Note: each ROC curve represents one model, each labeled with the feature(s) inside each model.

In [21]:
"""
Your written answer here
"""
# The pink line labeled all features.
# It has the greatest AUC or Area Under Curve
# The higher the AUC is the better the model is at distinguishing classes

'\nYour written answer here\n'

The following cell includes code to train and evaluate a model

In [22]:
# Run this cell without changes

# Include relevant imports
import pickle
from sklearn.model_selection import train_test_split
from sklearn.preprocessing import StandardScaler 
from sklearn.linear_model import LogisticRegression
from sklearn.metrics import accuracy_score, roc_curve, roc_auc_score

network_df = pickle.load(open('write_data/sample_network_data.pkl', 'rb'))

# partion features and target 
X = network_df.drop('Purchased', axis=1)
y = network_df['Purchased']

# train test split
X_train, X_test, y_train, y_test = train_test_split(X, y, random_state=2019)

# scale features
scale = StandardScaler()
scale.fit(X_train)
X_train = scale.transform(X_train)
X_test = scale.transform(X_test)

# build classifier
model = LogisticRegression(C=1e5, solver='lbfgs')
model.fit(X_train, y_train)
y_test_pred = model.predict(X_test)

# get the accuracy score
print(f'The original classifier has an accuracy score of {round(accuracy_score(y_test, y_test_pred), 3)}.')

# get the area under the curve from an ROC curve
y_score = model.decision_function(X_test)
fpr, tpr, _ = roc_curve(y_test, y_score)
auc = round(roc_auc_score(y_test, y_score), 3)
print(f'The original classifier has an area under the ROC curve of {auc}.')

The original classifier has an accuracy score of 0.956.
The original classifier has an area under the ROC curve of 0.836.


### 2.3) The model above has an accuracy score that might be too good to believe.
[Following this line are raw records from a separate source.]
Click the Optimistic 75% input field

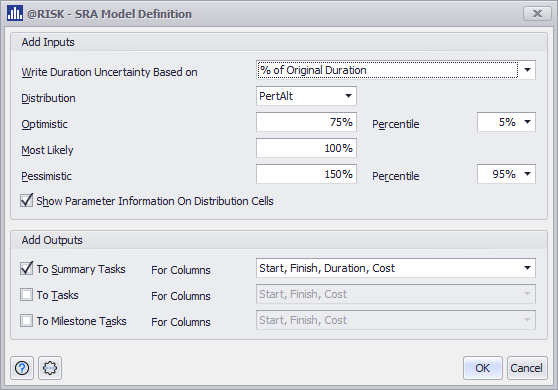(306, 122)
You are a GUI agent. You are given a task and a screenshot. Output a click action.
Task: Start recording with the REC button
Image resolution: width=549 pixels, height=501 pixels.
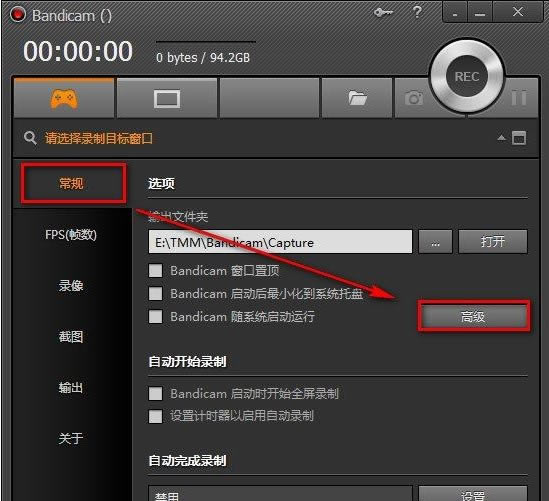[x=467, y=76]
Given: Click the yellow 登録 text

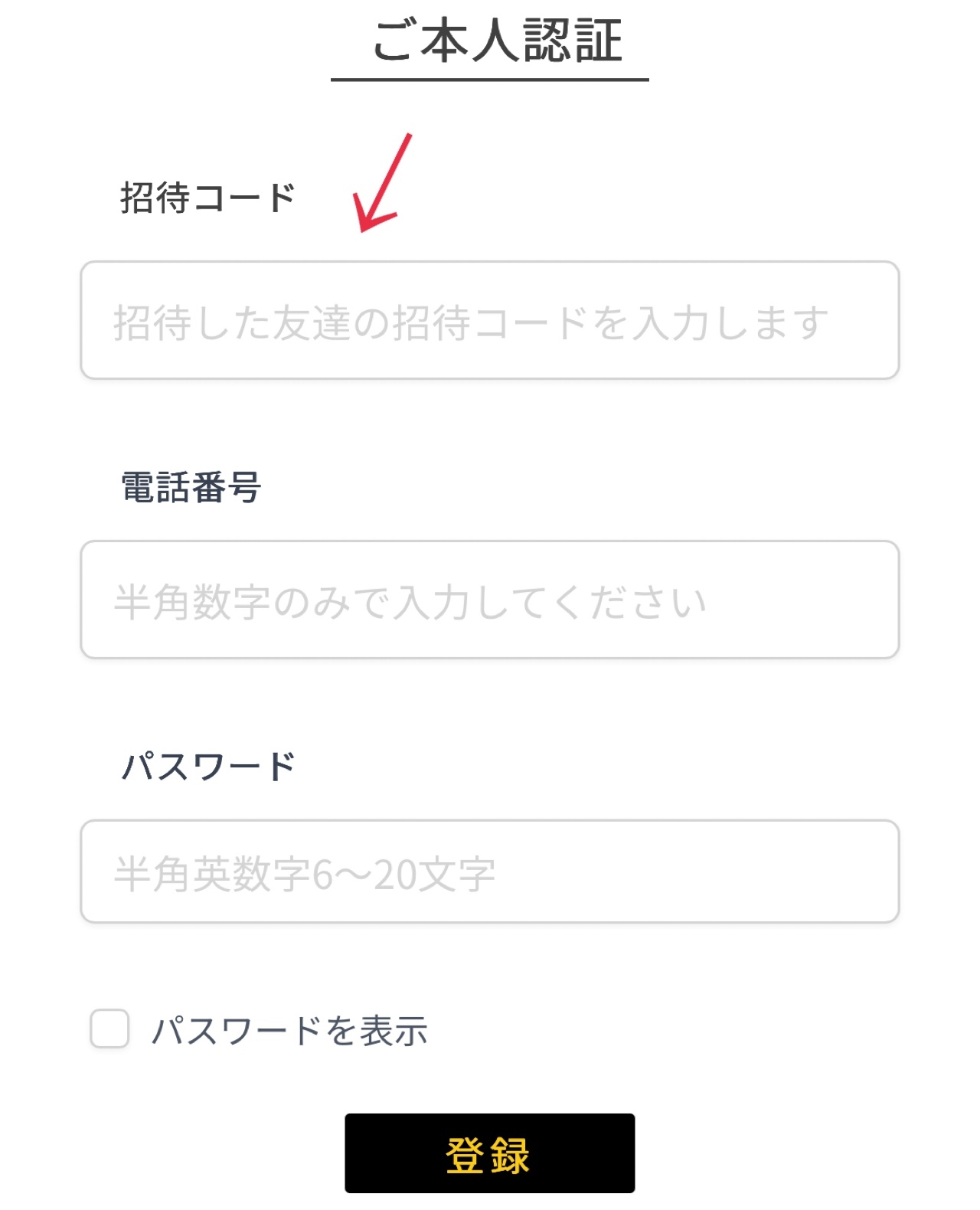Looking at the screenshot, I should tap(488, 1155).
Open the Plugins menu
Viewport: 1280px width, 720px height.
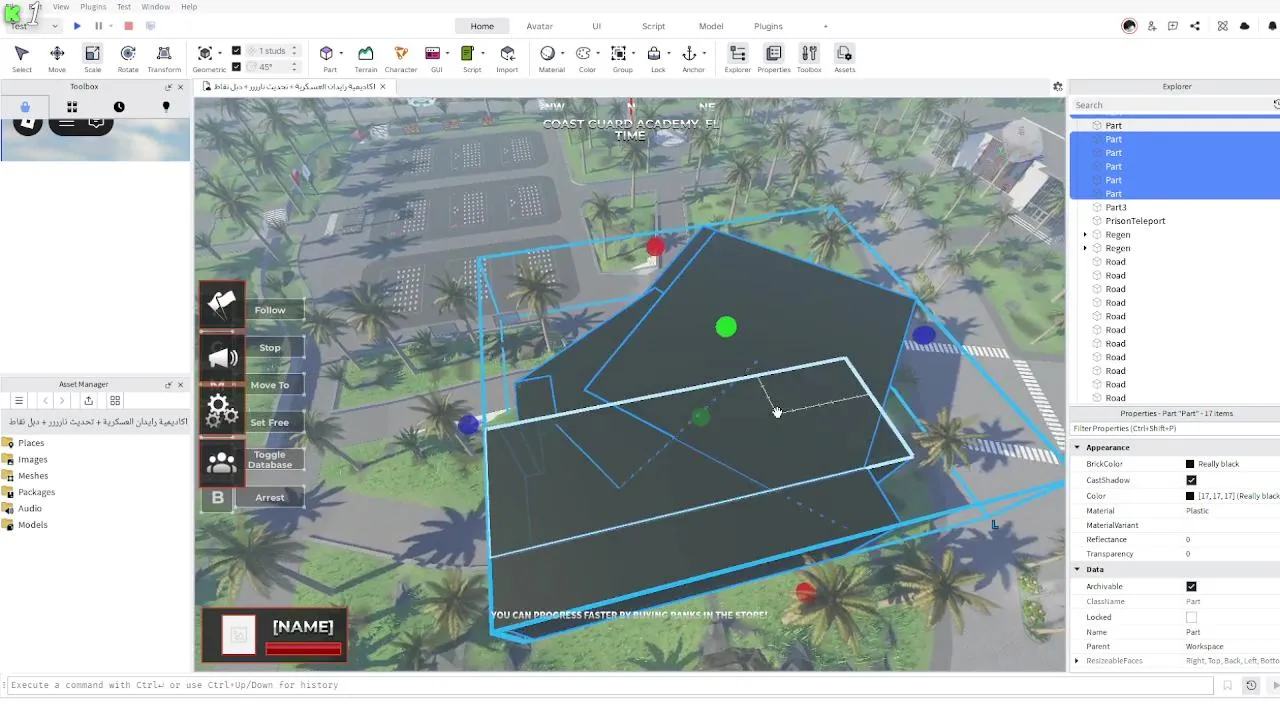(x=93, y=6)
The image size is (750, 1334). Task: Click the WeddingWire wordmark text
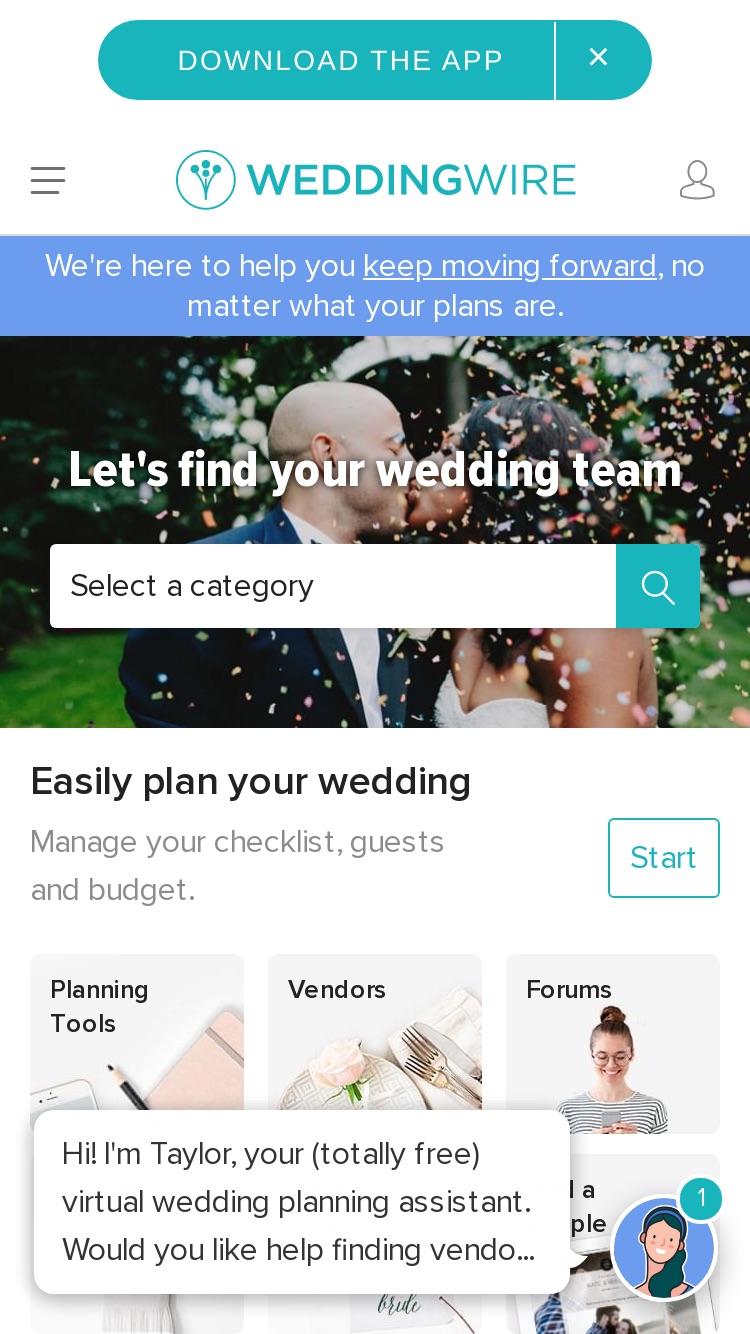[411, 180]
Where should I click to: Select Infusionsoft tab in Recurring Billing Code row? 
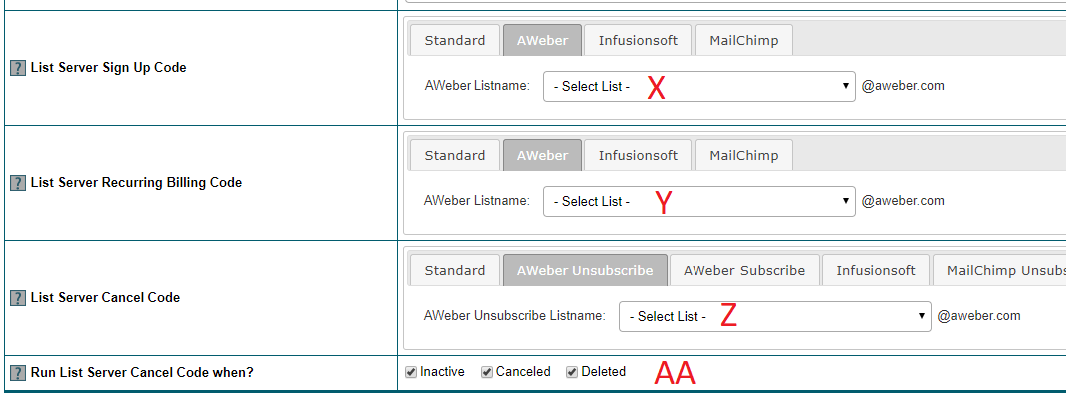click(638, 155)
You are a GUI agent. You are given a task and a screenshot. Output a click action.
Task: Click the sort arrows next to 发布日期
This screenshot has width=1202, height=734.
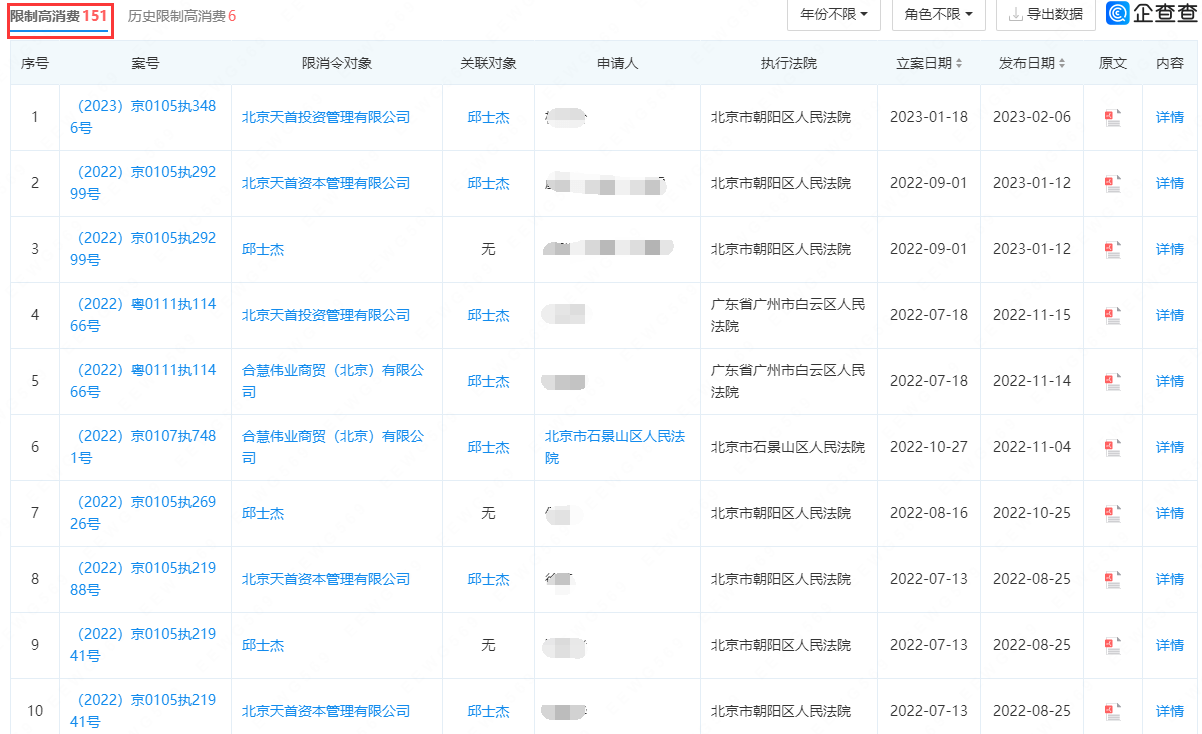pos(1063,62)
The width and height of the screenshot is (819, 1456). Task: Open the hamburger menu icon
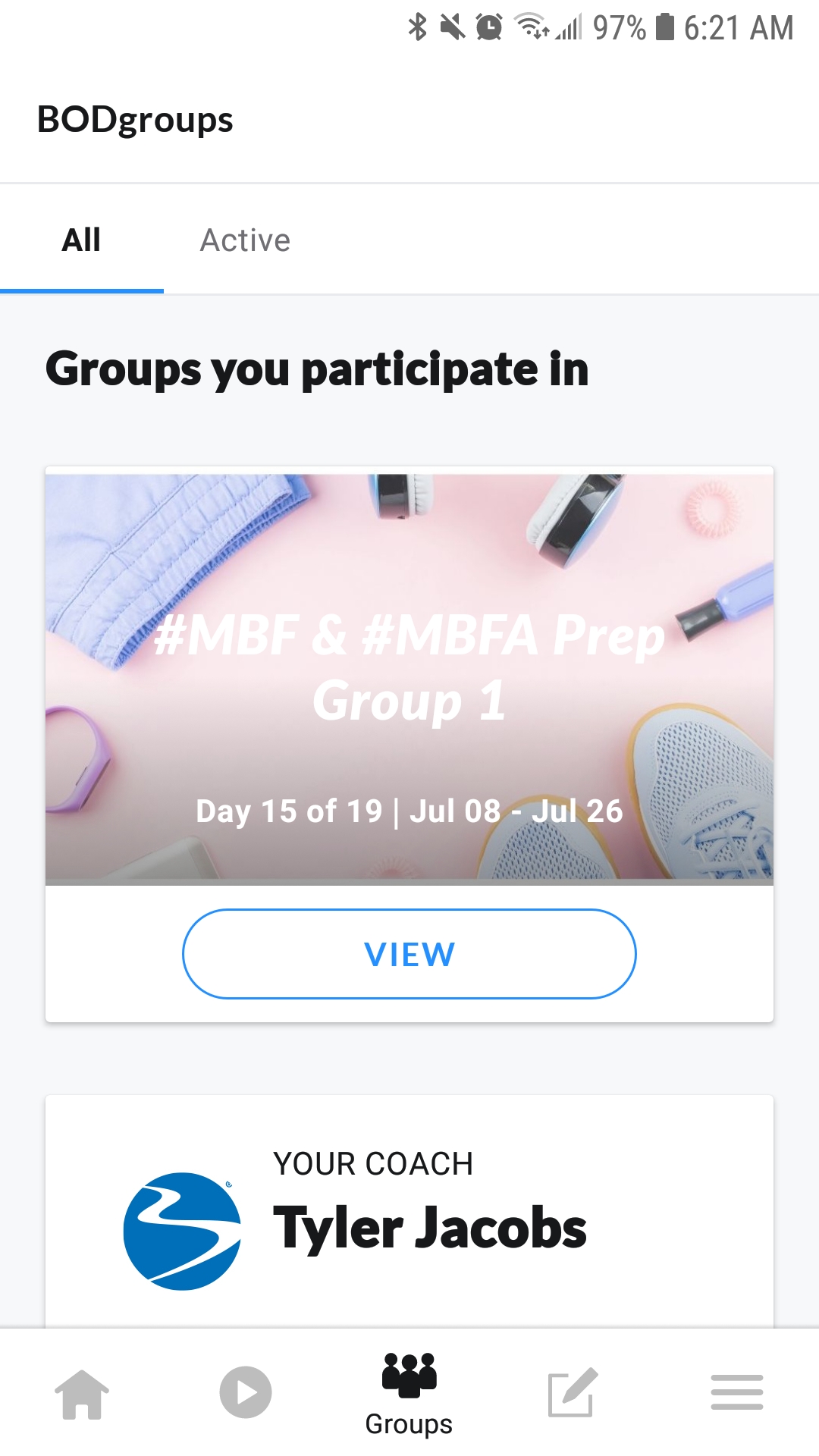tap(737, 1392)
Using `y.value_counts()`, explain how `y` is affecting the accuracy score.

In [23]:
# Run this cell without changes

y.value_counts()

0    257
1     13
Name: Purchased, dtype: int64

In [None]:
"""
Your written answer here
"""
#There is a serious class imbalance. 

### 2.4) What methods would you use to address the issues in Question 2.3? 

In [24]:
"""
Your written answer here
"""
#There are three methods that can be used to address the issues with class imbalance
# 1. We can resample our data
# 2. We can SMOTE. Generate synthetic data from the minor class
# 3. We can use Tomek Link, where we remove some values fromt he majority class. 

'\nYour written answer here\n'

---
## Part 3: Decision Trees [Suggested Time: 15 min]
---

### Concepts 
You're given a dataset of **30** elements, 15 of which belong to a positive class (denoted by *`+`* ) and 15 of which do not (denoted by `-`). These elements are described by two attributes, A and B, that can each have either one of two values, true or false. 

The diagrams below show the result of splitting the dataset by attribute: the diagram on the left hand side shows that if we split by attribute A there are 13 items of the positive class and 2 of the negative class in one branch and 2 of the positive and 13 of the negative in the other branch. The right hand side shows that if we split the data by attribute B there are 8 items of the positive class and 7 of the negative class in one branch and 7 of the positive and 8 of the negative in the other branch.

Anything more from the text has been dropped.